> EXERCISE:
Please repeat all the entries. Nothing may differ.

> THE INPUT:
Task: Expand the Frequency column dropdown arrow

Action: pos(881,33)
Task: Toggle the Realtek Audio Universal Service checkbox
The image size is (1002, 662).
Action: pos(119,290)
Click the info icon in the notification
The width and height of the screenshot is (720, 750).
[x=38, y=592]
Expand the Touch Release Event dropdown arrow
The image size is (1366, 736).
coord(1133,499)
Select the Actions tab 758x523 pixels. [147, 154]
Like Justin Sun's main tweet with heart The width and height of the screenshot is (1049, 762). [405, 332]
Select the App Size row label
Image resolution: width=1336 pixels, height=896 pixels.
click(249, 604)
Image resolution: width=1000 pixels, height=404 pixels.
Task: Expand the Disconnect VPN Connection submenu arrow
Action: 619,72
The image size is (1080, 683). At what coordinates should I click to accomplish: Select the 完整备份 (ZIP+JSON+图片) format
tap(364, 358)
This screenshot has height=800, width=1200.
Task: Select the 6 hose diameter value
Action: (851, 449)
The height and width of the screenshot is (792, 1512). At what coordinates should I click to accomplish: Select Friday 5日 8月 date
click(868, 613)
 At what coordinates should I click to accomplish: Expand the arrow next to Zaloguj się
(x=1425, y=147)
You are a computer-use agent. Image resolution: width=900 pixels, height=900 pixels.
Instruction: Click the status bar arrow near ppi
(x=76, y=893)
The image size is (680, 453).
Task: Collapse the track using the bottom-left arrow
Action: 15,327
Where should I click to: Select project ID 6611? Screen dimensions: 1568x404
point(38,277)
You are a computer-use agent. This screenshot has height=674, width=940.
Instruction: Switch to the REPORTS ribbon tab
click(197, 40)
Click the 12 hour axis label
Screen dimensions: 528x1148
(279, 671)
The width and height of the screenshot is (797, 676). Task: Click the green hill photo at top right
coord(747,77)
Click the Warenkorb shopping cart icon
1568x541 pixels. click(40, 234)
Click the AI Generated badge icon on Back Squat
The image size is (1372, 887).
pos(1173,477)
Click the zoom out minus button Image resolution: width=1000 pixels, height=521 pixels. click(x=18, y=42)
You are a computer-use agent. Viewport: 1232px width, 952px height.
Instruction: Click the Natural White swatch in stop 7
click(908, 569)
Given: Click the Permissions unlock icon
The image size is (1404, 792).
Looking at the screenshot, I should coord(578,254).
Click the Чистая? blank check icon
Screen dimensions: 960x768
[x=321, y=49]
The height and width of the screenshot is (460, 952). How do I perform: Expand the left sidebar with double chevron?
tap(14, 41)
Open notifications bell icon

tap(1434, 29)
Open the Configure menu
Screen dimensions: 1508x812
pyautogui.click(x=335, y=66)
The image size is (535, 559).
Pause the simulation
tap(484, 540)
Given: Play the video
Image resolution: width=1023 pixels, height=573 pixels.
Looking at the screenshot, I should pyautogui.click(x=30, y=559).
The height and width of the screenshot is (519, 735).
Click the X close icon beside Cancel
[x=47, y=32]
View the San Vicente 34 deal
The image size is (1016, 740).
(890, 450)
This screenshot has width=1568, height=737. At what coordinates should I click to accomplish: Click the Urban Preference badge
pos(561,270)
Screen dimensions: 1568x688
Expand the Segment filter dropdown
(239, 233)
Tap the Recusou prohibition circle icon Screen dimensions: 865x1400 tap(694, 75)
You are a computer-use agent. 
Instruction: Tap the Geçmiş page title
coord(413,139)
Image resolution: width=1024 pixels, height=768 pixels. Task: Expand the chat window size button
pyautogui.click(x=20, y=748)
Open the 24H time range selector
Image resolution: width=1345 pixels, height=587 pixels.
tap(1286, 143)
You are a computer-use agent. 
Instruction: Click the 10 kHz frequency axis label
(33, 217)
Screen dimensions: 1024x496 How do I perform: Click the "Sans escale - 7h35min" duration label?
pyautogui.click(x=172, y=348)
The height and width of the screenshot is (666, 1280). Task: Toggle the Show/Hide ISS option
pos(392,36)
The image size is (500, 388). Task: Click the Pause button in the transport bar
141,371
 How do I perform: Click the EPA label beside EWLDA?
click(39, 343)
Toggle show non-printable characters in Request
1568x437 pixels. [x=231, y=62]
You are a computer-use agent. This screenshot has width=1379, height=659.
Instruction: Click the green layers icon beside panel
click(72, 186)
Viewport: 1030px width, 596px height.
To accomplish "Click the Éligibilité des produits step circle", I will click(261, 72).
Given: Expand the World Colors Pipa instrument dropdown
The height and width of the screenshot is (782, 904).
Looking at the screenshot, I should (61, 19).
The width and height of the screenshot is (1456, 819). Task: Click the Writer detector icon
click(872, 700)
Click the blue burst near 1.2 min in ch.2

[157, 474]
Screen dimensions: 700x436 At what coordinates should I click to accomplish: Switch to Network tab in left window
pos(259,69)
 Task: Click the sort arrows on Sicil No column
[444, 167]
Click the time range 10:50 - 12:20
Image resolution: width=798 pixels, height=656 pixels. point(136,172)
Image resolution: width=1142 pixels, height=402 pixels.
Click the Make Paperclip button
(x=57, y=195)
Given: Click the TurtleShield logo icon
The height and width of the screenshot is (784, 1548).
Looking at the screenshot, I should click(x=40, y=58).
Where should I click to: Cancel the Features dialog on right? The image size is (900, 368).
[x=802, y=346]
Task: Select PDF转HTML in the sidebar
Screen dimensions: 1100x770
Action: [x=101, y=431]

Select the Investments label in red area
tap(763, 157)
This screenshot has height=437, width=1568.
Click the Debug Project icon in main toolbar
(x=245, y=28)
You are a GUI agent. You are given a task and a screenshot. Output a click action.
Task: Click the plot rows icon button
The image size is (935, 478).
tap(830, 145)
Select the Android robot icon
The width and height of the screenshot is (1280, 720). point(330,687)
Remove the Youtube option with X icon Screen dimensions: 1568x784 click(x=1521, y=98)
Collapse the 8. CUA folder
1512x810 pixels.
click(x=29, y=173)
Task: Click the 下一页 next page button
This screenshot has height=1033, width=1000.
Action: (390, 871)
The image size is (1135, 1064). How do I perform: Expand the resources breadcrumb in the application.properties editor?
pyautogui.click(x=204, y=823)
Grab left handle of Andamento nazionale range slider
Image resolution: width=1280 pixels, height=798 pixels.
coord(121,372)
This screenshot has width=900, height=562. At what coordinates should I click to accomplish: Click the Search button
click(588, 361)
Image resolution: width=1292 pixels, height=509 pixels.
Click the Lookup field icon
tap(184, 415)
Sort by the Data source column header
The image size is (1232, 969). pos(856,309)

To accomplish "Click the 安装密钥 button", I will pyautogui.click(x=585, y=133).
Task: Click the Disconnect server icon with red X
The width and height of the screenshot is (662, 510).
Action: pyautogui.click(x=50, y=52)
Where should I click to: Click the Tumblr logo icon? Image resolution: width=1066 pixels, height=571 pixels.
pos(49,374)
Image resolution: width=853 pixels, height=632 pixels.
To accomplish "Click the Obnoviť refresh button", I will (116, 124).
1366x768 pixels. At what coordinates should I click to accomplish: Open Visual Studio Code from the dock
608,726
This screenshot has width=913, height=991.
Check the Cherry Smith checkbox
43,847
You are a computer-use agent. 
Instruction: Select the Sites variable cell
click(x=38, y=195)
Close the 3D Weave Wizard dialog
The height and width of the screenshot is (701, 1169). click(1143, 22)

> TASK RESULT:
Task: Expand the Frequency column dropdown arrow

Action: pos(881,33)
Task: Toggle the Realtek Audio Universal Service checkbox
The image size is (1002, 662).
Action: pos(119,290)
Click the info icon in the notification
The width and height of the screenshot is (720, 750).
[x=38, y=592]
Expand the Touch Release Event dropdown arrow
The image size is (1366, 736).
coord(1133,499)
Select the Actions tab 758x523 pixels. [147, 154]
Like Justin Sun's main tweet with heart The width and height of the screenshot is (1049, 762). [405, 332]
Select the App Size row label
Image resolution: width=1336 pixels, height=896 pixels.
click(249, 604)
Image resolution: width=1000 pixels, height=404 pixels.
Task: Expand the Disconnect VPN Connection submenu arrow
Action: 619,72
The image size is (1080, 683). At what coordinates should I click to accomplish: Select the 完整备份 (ZIP+JSON+图片) format
tap(364, 358)
This screenshot has height=800, width=1200.
Task: Select the 6 hose diameter value
Action: (851, 449)
The height and width of the screenshot is (792, 1512). At what coordinates should I click to accomplish: Select Friday 5日 8月 date
click(868, 613)
 At what coordinates should I click to accomplish: Expand the arrow next to Zaloguj się
(x=1425, y=147)
You are a computer-use agent. Image resolution: width=900 pixels, height=900 pixels.
Instruction: Click the status bar arrow near ppi
(x=76, y=893)
The image size is (680, 453).
Task: Collapse the track using the bottom-left arrow
Action: 15,327
Where should I click to: Select project ID 6611? Screen dimensions: 1568x404
point(38,277)
You are a computer-use agent. This screenshot has height=674, width=940.
Instruction: Switch to the REPORTS ribbon tab
click(197, 40)
Click the 12 hour axis label
Screen dimensions: 528x1148
(279, 671)
The width and height of the screenshot is (797, 676). Task: Click the green hill photo at top right
coord(747,77)
Click the Warenkorb shopping cart icon
1568x541 pixels. click(40, 234)
Click the AI Generated badge icon on Back Squat
The image size is (1372, 887).
pos(1173,477)
Click the zoom out minus button Image resolution: width=1000 pixels, height=521 pixels. click(x=18, y=42)
You are a computer-use agent. Viewport: 1232px width, 952px height.
Instruction: Click the Natural White swatch in stop 7
click(908, 569)
Given: Click the Permissions unlock icon
The image size is (1404, 792).
Looking at the screenshot, I should coord(578,254).
Click the Чистая? blank check icon
Screen dimensions: 960x768
[x=321, y=49]
The height and width of the screenshot is (460, 952). How do I perform: Expand the left sidebar with double chevron?
tap(14, 41)
Open notifications bell icon

tap(1434, 29)
Open the Configure menu
Screen dimensions: 1508x812
pyautogui.click(x=335, y=66)
The image size is (535, 559).
Pause the simulation
tap(484, 540)
Given: Play the video
Image resolution: width=1023 pixels, height=573 pixels.
Looking at the screenshot, I should pyautogui.click(x=30, y=559).
The height and width of the screenshot is (519, 735).
Click the X close icon beside Cancel
[x=47, y=32]
View the San Vicente 34 deal
The image size is (1016, 740).
(890, 450)
This screenshot has width=1568, height=737. At what coordinates should I click to accomplish: Click the Urban Preference badge
pos(561,270)
Screen dimensions: 1568x688
Expand the Segment filter dropdown
(239, 233)
Tap the Recusou prohibition circle icon Screen dimensions: 865x1400 tap(694, 75)
You are a computer-use agent. 
Instruction: Tap the Geçmiş page title
coord(413,139)
Image resolution: width=1024 pixels, height=768 pixels. Task: Expand the chat window size button
pyautogui.click(x=20, y=748)
Open the 24H time range selector
Image resolution: width=1345 pixels, height=587 pixels.
tap(1286, 143)
You are a computer-use agent. 
Instruction: Click the 10 kHz frequency axis label
(33, 217)
Screen dimensions: 1024x496 How do I perform: Click the "Sans escale - 7h35min" duration label?
pyautogui.click(x=172, y=348)
The height and width of the screenshot is (666, 1280). Task: Toggle the Show/Hide ISS option
pos(392,36)
The image size is (500, 388). Task: Click the Pause button in the transport bar
141,371
 How do I perform: Click the EPA label beside EWLDA?
click(39, 343)
Toggle show non-printable characters in Request
1568x437 pixels. [x=231, y=62]
You are a computer-use agent. This screenshot has width=1379, height=659.
Instruction: Click the green layers icon beside panel
click(72, 186)
Viewport: 1030px width, 596px height.
To accomplish "Click the Éligibilité des produits step circle", I will click(261, 72).
Given: Expand the World Colors Pipa instrument dropdown
The height and width of the screenshot is (782, 904).
Looking at the screenshot, I should (61, 19).
The width and height of the screenshot is (1456, 819). Task: Click the Writer detector icon
click(872, 700)
Click the blue burst near 1.2 min in ch.2

[157, 474]
Screen dimensions: 700x436 At what coordinates should I click to accomplish: Switch to Network tab in left window
pos(259,69)
 Task: Click the sort arrows on Sicil No column
[444, 167]
Click the time range 10:50 - 12:20
Image resolution: width=798 pixels, height=656 pixels. point(136,172)
Image resolution: width=1142 pixels, height=402 pixels.
Click the Make Paperclip button
(x=57, y=195)
Given: Click the TurtleShield logo icon
The height and width of the screenshot is (784, 1548).
Looking at the screenshot, I should click(x=40, y=58).
Where should I click to: Cancel the Features dialog on right? The image size is (900, 368).
[x=802, y=346]
Task: Select PDF转HTML in the sidebar
Screen dimensions: 1100x770
Action: [x=101, y=431]

Select the Investments label in red area
tap(763, 157)
This screenshot has height=437, width=1568.
Click the Debug Project icon in main toolbar
(x=245, y=28)
You are a GUI agent. You are given a task and a screenshot. Output a click action.
Task: Click the plot rows icon button
The image size is (935, 478).
tap(830, 145)
Select the Android robot icon
The width and height of the screenshot is (1280, 720). point(330,687)
Remove the Youtube option with X icon Screen dimensions: 1568x784 click(x=1521, y=98)
Collapse the 8. CUA folder
1512x810 pixels.
click(x=29, y=173)
Task: Click the 下一页 next page button
This screenshot has height=1033, width=1000.
Action: (390, 871)
The image size is (1135, 1064). How do I perform: Expand the resources breadcrumb in the application.properties editor?
pyautogui.click(x=204, y=823)
Grab left handle of Andamento nazionale range slider
Image resolution: width=1280 pixels, height=798 pixels.
coord(121,372)
This screenshot has width=900, height=562. At what coordinates should I click to accomplish: Click the Search button
click(588, 361)
Image resolution: width=1292 pixels, height=509 pixels.
Click the Lookup field icon
tap(184, 415)
Sort by the Data source column header
The image size is (1232, 969). pos(856,309)

To accomplish "Click the 安装密钥 button", I will pyautogui.click(x=585, y=133).
Task: Click the Disconnect server icon with red X
The width and height of the screenshot is (662, 510).
Action: pyautogui.click(x=50, y=52)
Where should I click to: Click the Tumblr logo icon? Image resolution: width=1066 pixels, height=571 pixels.
pos(49,374)
Image resolution: width=853 pixels, height=632 pixels.
To accomplish "Click the Obnoviť refresh button", I will (116, 124).
1366x768 pixels. At what coordinates should I click to accomplish: Open Visual Studio Code from the dock
608,726
This screenshot has width=913, height=991.
Check the Cherry Smith checkbox
43,847
You are a computer-use agent. 
Instruction: Select the Sites variable cell
click(x=38, y=195)
Close the 3D Weave Wizard dialog
The height and width of the screenshot is (701, 1169). click(1143, 22)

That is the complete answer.